Achieving high pregnancy rates after fertility treatment is a priority. It is equally important, however, to accomplish this goal in the safest possible way. The two most prominent risks of fertility treatment are ovarian hyperstimulation syndrome (OHSS) and multiple pregnancies Severe OHSS occurs as a result of excessive exposure to fertility medication (FSH) followed by exposure to hCG. It more common in younger women and women diagnosed with PCOS. The syndrome is characterized by excessive bloating, vomiting, diarrhea, ascites (fluid accumulation in the abdomen), increased concentration of blood constituents and blood clotting. We are successful in avoiding the syndrome in most cases through careful selection of initial and maintenance dose of FSH, stopping FSH for few days (coasting), using an agonist (lupron) to trigger final oocyte maturation (instead of hCG) and sometimes cancelling embryo transfer and freezing all embryos (to be used later in a thaw cycle). There is no firm evidence that IVF and its related procedures directly increase the risk for any cancer or birth defects in children.Multiple pregnancies (twins or more) are associated with higher risk of preterm delivery, need for intensive care admission for the babies and sometimes long term health problems. Mothers carrying multiple babies are at increased risk for anemia, hypertensive disease in pregnancy, postpartum hemorrhage and cesarean delivery. Careful determination of the number of embryos to be transferred can minimize the risk for multiple pregnancy.
Extended embryo culture and blastocyst transfer
Embryos are usually placed in an incubator for 3 days after egg retrieval before transferring them to the uterus. Extending the culture to day 5 or 6 (blastocyst stage) allow for better selection of embryos that may have a higher implantation potential. This approach is favored in women with 4 or more embryos when the plan is to transfer 1 to 2 embryos.
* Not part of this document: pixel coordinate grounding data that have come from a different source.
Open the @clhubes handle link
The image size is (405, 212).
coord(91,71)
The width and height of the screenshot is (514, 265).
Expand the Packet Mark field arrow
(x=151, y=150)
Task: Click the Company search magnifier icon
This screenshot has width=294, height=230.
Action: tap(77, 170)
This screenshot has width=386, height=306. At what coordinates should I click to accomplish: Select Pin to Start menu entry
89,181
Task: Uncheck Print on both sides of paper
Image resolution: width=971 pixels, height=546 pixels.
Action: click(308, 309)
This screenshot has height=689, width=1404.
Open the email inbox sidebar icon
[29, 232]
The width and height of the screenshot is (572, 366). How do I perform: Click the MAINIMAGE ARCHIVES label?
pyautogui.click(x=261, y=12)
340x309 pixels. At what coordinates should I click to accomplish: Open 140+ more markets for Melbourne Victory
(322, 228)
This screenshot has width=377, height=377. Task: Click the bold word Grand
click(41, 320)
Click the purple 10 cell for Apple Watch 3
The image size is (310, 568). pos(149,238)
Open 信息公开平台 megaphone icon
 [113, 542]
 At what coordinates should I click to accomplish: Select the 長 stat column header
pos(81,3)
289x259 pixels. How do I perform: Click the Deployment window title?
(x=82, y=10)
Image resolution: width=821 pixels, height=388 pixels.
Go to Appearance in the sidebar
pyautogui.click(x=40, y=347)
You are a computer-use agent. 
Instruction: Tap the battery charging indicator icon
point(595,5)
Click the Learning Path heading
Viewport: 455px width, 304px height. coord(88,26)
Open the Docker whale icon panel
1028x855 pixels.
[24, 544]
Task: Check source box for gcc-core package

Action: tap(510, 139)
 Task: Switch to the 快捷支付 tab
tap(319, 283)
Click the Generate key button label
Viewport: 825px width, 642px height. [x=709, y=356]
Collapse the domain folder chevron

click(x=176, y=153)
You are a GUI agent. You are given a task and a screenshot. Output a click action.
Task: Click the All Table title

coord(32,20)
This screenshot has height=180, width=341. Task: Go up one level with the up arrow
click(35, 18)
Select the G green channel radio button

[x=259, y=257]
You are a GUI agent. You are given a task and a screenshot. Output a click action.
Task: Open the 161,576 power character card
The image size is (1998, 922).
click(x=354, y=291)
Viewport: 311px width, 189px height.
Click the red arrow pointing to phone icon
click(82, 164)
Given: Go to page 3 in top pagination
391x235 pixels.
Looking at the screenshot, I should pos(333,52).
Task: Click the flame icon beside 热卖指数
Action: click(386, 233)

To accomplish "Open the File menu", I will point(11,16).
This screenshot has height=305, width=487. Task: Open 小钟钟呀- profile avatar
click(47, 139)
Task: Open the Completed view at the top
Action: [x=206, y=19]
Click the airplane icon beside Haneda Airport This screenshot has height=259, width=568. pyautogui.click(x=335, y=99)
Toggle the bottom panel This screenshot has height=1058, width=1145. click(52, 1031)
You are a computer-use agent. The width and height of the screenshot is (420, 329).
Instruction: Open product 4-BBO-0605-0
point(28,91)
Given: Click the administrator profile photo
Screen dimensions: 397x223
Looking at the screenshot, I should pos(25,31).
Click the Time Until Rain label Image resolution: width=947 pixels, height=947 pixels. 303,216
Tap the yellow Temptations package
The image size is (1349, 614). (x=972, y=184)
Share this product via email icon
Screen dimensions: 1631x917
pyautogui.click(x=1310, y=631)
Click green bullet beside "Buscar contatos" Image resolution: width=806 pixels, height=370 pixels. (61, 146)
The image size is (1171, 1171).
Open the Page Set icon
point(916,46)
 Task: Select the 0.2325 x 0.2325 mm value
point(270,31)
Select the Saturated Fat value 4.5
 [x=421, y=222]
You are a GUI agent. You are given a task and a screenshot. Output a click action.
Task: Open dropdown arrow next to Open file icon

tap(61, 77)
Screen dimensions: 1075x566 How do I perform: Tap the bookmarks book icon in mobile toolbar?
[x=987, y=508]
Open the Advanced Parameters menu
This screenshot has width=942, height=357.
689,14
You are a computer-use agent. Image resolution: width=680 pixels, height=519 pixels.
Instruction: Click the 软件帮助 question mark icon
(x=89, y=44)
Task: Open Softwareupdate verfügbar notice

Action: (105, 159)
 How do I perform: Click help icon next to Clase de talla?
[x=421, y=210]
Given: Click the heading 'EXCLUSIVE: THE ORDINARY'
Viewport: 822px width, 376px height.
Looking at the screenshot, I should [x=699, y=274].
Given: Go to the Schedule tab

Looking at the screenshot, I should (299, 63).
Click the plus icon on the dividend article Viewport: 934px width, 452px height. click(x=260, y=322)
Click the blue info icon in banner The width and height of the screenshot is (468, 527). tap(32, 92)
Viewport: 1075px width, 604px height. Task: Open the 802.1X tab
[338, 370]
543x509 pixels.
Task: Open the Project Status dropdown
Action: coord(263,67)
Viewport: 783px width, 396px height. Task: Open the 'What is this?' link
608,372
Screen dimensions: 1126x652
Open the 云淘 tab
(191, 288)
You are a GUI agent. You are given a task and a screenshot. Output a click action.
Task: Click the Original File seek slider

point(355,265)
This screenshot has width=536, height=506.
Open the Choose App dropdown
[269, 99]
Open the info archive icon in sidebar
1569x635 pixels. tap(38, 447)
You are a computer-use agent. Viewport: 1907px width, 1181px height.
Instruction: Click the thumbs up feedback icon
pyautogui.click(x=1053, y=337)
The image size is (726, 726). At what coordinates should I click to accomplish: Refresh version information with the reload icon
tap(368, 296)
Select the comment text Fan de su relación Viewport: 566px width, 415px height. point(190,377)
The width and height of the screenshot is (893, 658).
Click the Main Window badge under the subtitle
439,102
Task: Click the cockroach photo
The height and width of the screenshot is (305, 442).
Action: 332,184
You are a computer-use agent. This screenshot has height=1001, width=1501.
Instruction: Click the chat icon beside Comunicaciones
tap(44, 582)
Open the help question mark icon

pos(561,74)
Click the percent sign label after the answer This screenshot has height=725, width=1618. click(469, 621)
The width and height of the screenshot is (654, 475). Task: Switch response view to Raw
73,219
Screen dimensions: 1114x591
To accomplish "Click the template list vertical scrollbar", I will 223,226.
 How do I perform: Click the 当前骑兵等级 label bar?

This is a procedure that requires a lot of thoughtful planning. The aim here is to introduce the embryos into the middle of the cavity of the uterus without damage to them or the uterine lining and without exciting uterine contractions. The cervix is inspected to determine its shape and direction. Ultrasound also delineates the cervical canal. Trial transfer is performed prior to the actual procedure to detect any difficulties. Difficulty in embryo transfer can reduce the chances for pregnancy.
The actual procedure is sometimes monitored with abdominal ultrasound so that the direction of the cervical canal is visualized and accurate placement of the catheter tip is ensured.
Sometimes, the cervix requires dilatation prior to transfer or the transfer can be done through the wall of the uterus avoiding the cervical canal (trans-myometrial embryo transfer).